START Article

Code review comment for lp:~chasedouglas/xorg-gtest/fixes

Revision history for this message
Chase Douglas (chasedouglas) wrote :

> (1) "make install" doesn't install the headers.

It does here... Any ideas why it wasn't working on your system?

> (2) in xorg::testing::Environment::SetUp(), the first parameter is a
> std::string, but std::string::c_str() is passed.

Fixed.

> (3) the error messages in xorg::testing::Environment::TearDown() are missing
> newlines.

Fixed.

> (4) xorg::testing::Process::Start() does a lot of simulating the new operator
> by using malloc() followed by a 'throw bad_alloc' on failure: argv at least
> should be a std::vector<char*>, eliminating all mallocs and reallocs.

Unfortunately, I can't find a version of exec* that takes an va_list. The two main versions are execl, which is variadic, and execv, which takes a typical argv list. There isn't a way to programatically call a variadic function, so that leaves us having to create an array.

END Article

__List of tasks__.
1 > In the code review comment, which two main versions of exec* does the reply name?
2 > Write out the stretch of the code review comment from "Code review comment" through "install the headers.".
The material is not needed for this work.

START Dataset rows

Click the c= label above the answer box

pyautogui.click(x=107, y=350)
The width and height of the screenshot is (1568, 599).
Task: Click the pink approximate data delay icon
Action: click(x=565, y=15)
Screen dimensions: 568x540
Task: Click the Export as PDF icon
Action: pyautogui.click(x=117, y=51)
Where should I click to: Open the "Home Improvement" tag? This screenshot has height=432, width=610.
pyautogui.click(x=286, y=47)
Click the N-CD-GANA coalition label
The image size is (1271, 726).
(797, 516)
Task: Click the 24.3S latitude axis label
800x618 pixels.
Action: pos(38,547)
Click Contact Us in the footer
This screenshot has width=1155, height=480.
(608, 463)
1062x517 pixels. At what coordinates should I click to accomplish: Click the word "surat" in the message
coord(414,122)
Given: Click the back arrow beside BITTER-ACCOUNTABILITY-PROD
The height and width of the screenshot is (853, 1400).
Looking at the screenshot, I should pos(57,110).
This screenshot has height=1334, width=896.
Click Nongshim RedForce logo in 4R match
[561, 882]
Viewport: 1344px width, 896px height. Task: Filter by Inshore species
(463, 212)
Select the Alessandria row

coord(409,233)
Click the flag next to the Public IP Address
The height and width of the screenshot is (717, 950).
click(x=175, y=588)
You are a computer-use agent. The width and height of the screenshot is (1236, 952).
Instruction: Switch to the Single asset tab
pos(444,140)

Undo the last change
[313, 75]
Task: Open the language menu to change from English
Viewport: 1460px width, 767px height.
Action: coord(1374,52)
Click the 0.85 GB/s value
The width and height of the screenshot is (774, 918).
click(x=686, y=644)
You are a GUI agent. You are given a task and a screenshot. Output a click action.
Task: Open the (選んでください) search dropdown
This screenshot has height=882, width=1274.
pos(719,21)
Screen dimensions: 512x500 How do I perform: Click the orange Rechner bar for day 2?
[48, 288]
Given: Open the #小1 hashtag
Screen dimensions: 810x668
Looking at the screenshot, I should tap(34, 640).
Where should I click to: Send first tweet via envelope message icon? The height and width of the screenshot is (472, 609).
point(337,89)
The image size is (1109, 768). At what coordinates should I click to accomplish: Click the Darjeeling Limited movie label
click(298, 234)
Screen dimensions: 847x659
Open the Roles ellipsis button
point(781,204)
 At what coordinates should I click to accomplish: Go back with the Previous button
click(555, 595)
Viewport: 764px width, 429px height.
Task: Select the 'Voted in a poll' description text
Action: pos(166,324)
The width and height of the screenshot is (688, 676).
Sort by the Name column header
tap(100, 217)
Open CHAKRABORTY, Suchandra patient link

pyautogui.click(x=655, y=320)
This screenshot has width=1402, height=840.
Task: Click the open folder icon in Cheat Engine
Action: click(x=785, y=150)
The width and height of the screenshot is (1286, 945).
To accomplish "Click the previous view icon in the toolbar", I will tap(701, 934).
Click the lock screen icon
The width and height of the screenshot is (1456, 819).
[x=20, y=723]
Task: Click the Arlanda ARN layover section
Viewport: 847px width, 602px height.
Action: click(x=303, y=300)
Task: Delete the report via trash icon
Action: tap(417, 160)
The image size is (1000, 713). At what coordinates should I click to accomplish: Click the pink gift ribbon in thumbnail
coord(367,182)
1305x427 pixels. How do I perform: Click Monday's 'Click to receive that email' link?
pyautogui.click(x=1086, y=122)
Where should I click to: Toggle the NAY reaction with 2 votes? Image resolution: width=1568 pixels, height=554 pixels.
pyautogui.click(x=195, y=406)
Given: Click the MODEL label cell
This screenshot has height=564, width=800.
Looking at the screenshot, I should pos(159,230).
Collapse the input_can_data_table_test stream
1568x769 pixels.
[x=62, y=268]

END Dataset rows

__Results for the exercise__.
1 > execl and execv.

2 >
Code review comment for lp:~chasedouglas/xorg-gtest/fixes

Revision history for this message
Chase Douglas (chasedouglas) wrote :

> (1) "make install" doesn't install the headers.